At the end of the 2019 season, Lewis was in a different headspace. Looking at the traditional end-of-year team photo, he noticed what had always been there: the lack of diversity, among drivers, engineers, pit crews. It landed with force. It was time for a new chapter. One where his voice wouldn’t just be heard, it would have intention. And accountability.

CAPSTONE

CAPSTONE LEARNINGS

2020 marked a turning point. Lewis began using his platform more deliberately, amplifying major societal issues at races. He became vocal in support of the Black Lives Matter movement and, at the Tuscan Grand Prix that September, wore a shirt reading: “Arrest the cops who killed Breonna Taylor.” He invited all drivers to take the knee pre-race and spoke openly about equality and justice in the sport and beyond.

He wasn’t stepping away from Formula One, he was using it.

Lewis has long operated through Project 44, the company that manages his business and career away from the track. Within that setup sits his philanthropic work, partnerships, and investments. This essentially is him looking towards his Capstone phase.

He has shifted his thinking towards legacy, beyond titles and records. It’s a mindset he’s been evolving into for a while. A shift in priorities. A transition toward activist, entrepreneur, and changemaker.

If his earlier years were focused on raising awareness, now was the time to take tangible action. That mindset shift led to the following initiatives:

THE HAMILTON COMMISSION

In June 2020, Lewis took the smart step to understand the specific barriers to recruitment and progression for Black people within UK motorsport. He formed The Hamilton Commission alongside the Royal Academy of Engineering. What followed was a ten-month research period that included data analysis, stakeholder mapping, a literature review in sport, education and employment, as well as primary quantitative and qualitative research with young people and in-depth interviews with key stakeholders.

The result was the landmark 2021 report: Accelerating Change: Improving Representation of Black People in UK Motorsport—anchored by ten actionable recommendations to drive systemic reform.
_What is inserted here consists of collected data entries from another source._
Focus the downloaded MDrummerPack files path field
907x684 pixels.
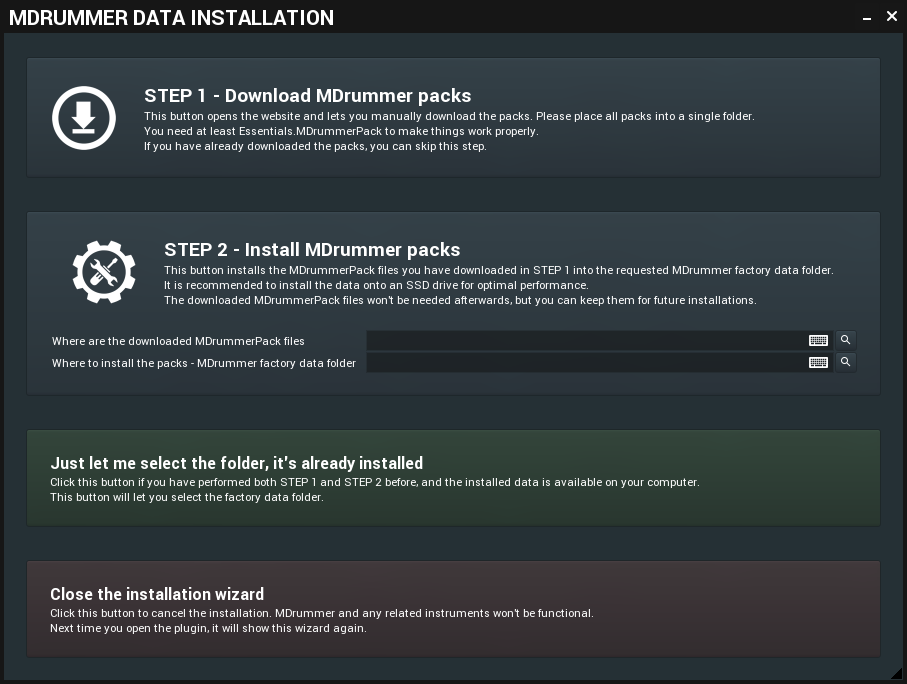coord(585,340)
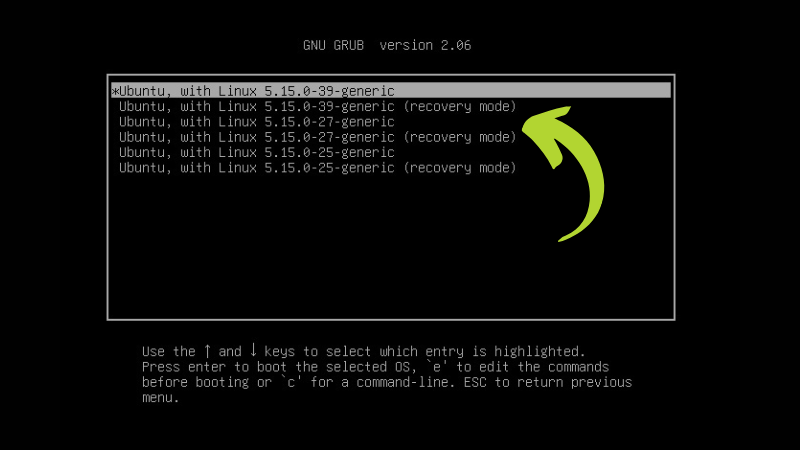Screen dimensions: 800x450
Task: Click the "menu." text on the last help line
Action: 161,397
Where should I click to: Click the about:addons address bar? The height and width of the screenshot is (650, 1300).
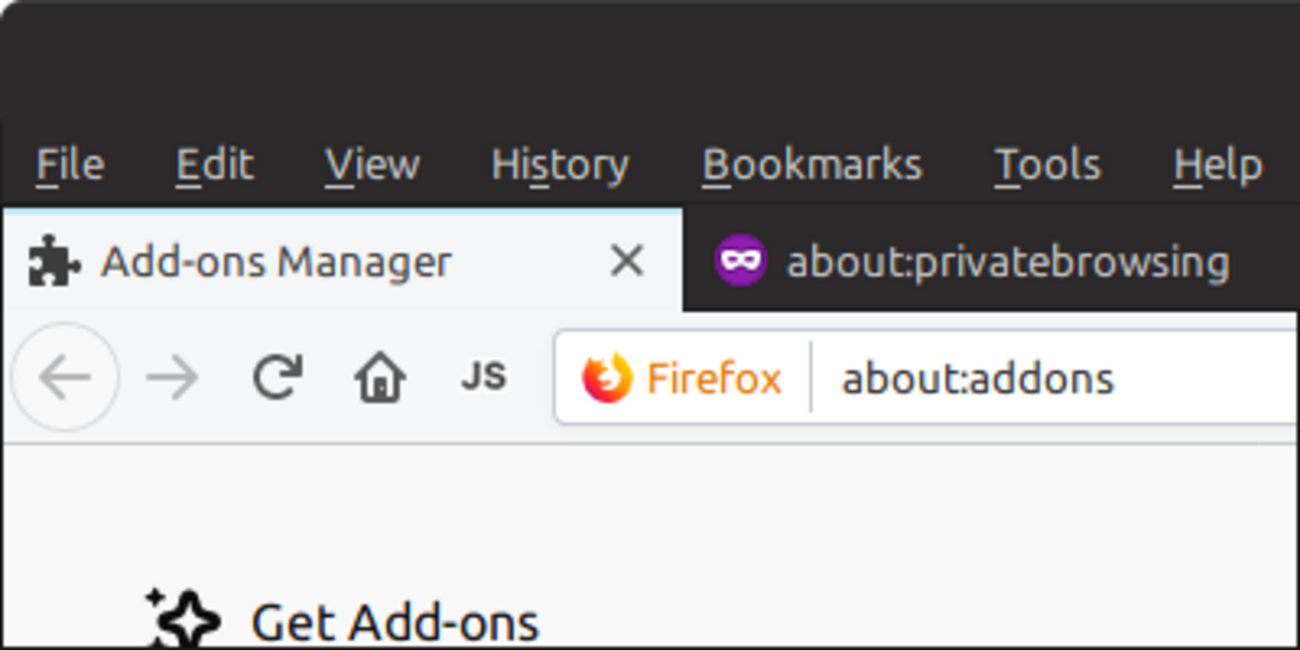[x=977, y=377]
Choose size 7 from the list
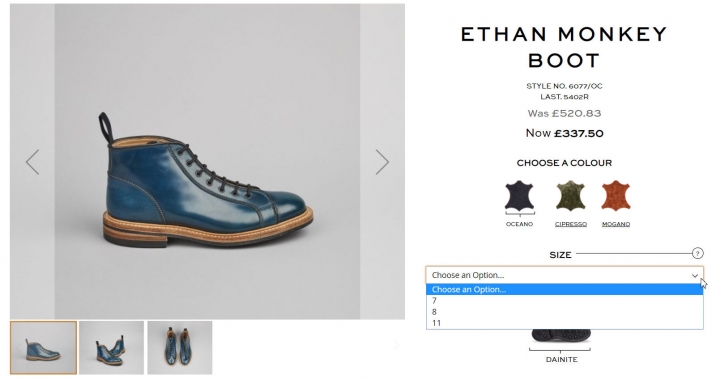720x379 pixels. [565, 300]
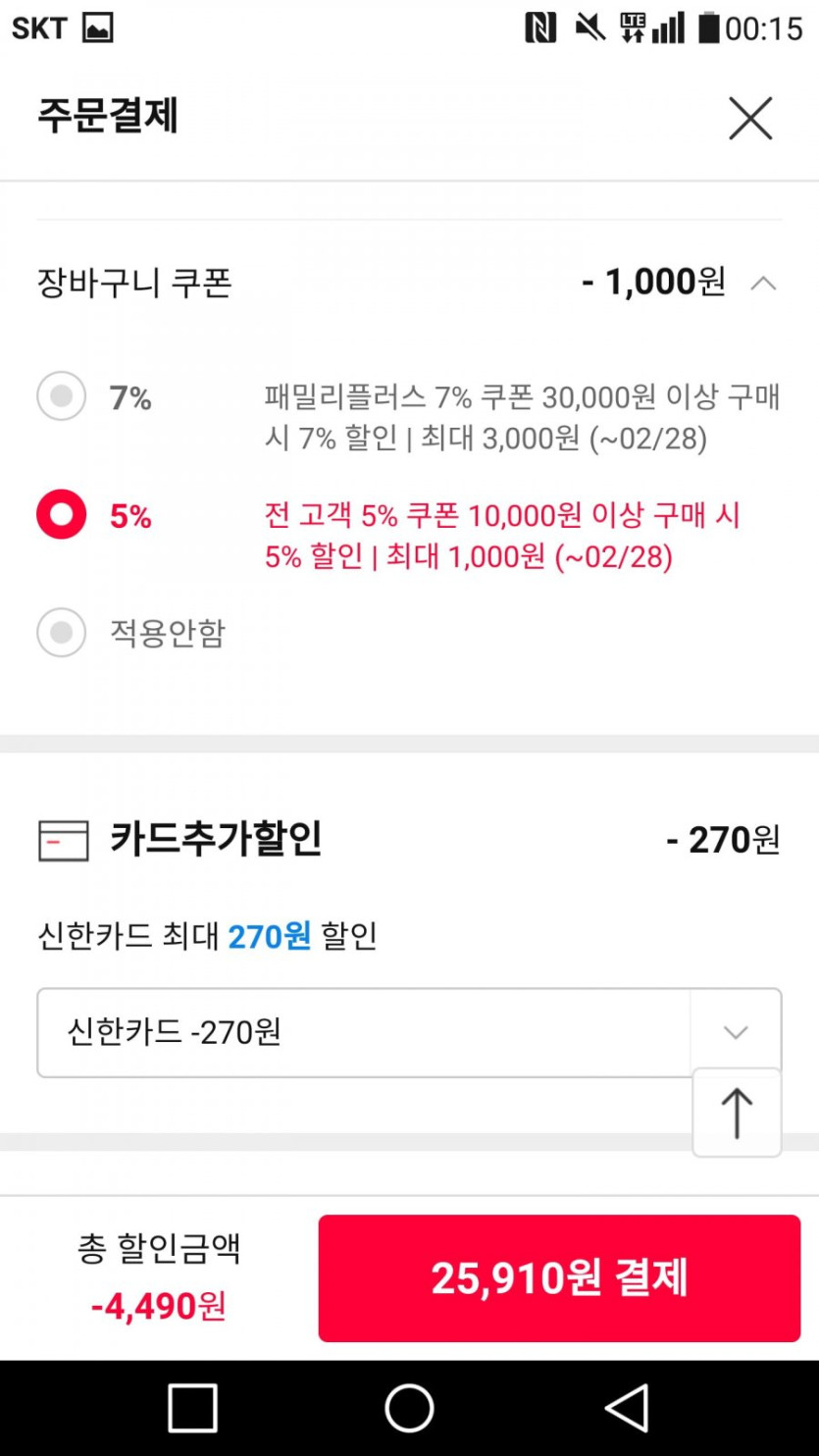Select the 7% 패밀리플러스 coupon radio button
The width and height of the screenshot is (819, 1456).
[x=62, y=397]
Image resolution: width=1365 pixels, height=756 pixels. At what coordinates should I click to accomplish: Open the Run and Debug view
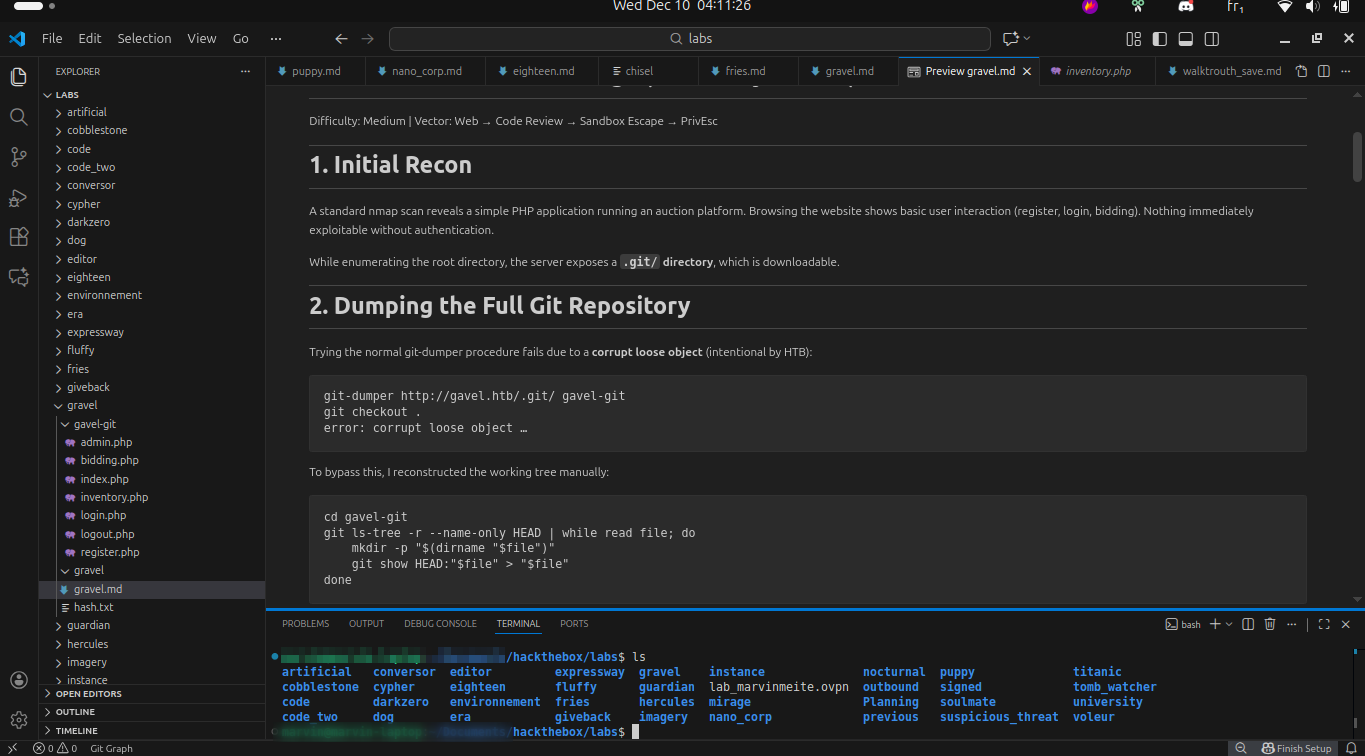[x=18, y=198]
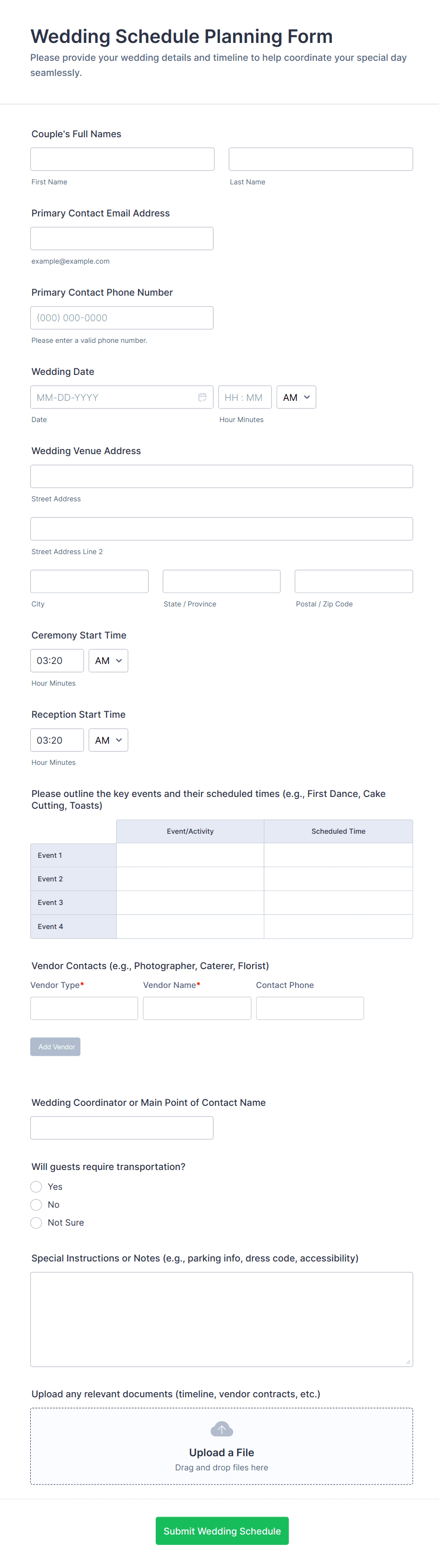Viewport: 439px width, 1568px height.
Task: Click Primary Contact Email Address field
Action: [122, 239]
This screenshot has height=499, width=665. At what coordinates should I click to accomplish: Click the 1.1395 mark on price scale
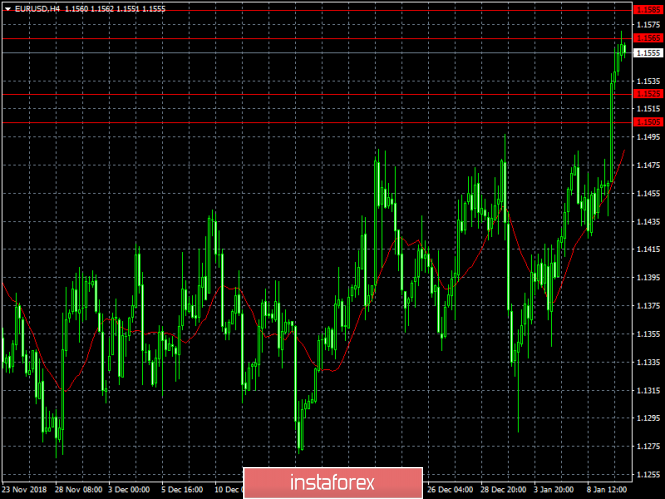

Since its publication, the Hamilton Commission has gone beyond research—catalysing industry-wide action. Its recommendations have led to F1’s Diversity & Inclusion Charter, new pipelines through scholarships and apprenticeships, and the annual Igniting Inclusion summit connecting young talent with senior motorsport leaders.

 

MISSION 44

Lewis founded Mission 44 with a personal donation of $27 million. The foundation backs young people from underrepresented groups, building new pathways into education, STEM, and ultimately, careers in motorsport, including Formula One.

“Despite my success in the sport, the institutional barriers that have kept F1 highly exclusive persist. It is not enough to point to me, or to a single new Black hire, as a meaningful example of progress. Thousands of people are employed across this industry, and that group needs to be more representative of society.”

Mission 44 is the engine room of his Capstone, moving from awareness to action.

 

PUSHING HIS TEAMS AND SPONSORS

Lewis’s final contract negotiations with his former team Mercedes were not just about salary or race terms, they were about legacy. He pushed for a deeper commitment to diversity and inclusion, making it a condition of his renewal.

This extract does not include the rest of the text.